Presto potrà essere un arbitro e non più un giudice a dirimere le cause sui licenziamenti contestati. Ciò significa che le controversie saranno decise più sulla base di criteri equitativi che non in forza delle disposizioni di legge. Novità dal forte olezzo classista perché comporta un evidente e non lieve spostamento di potere fra le parti contendenti in favore dell'impresa e a danno del lavoratore.

Nel 2002 il precedente governo Berlusconi aveva tentato un attacco frontale al già richiamato art. 18 ed era stato costretto a una precipitosa marcia indietro dopo la straordinaria mobilitazione promossa dalla Cgil di Sergio Cofferati , che aveva portato in piazza a Roma circa tre milioni di persone. Stavolta il ministro Sacconi è stato più abile: non ha preso la questione di petto, ma ha effettuato una manovra di aggiramento che punta comunque al medesimo obiettivo di indebolire la parte già più debole nel rapporto di lavoro.

Tattica indubbiamente efficace, visto che né i partiti di opposizione né gli stessi sindacati hanno saputo muoversi in tempo per scongiurare il successo dell'operazione.
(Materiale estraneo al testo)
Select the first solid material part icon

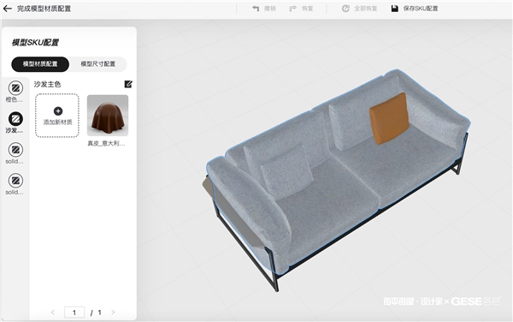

Soltanto ora la Cgil s'è svegliata proclamando uno sciopero di protesta, mentre le altre due più pavide confederazioni si nascondono dietro il fatto che la nuova disciplina potrà diventare esecutiva solo dopo il suo recepimento nei contratti collettivi. Un alibi risibile dato che, trascorsi 12 mesi, le modalità del ricorso all'arbitrato saranno fissate d'autorità con proprio decreto dal ministro (si fa per dire) del Lavoro.

Che Cisl e Uil si mostrino così arrendevoli non stupisce più. Ormai è da un pezzo che i loro leader fanno finta di abbaiare mentre scodinzolano in attesa di ricevere qualche carezza di favore dal governo. Ciò che risulta, viceversa, non spiegabile è la tardiva reazione da parte della Cgil e la distratta negligenza con la quale i partiti della sinistra hanno seguito il cammino parlamentare di questa porcheria compiuta alle spalle dei lavoratori.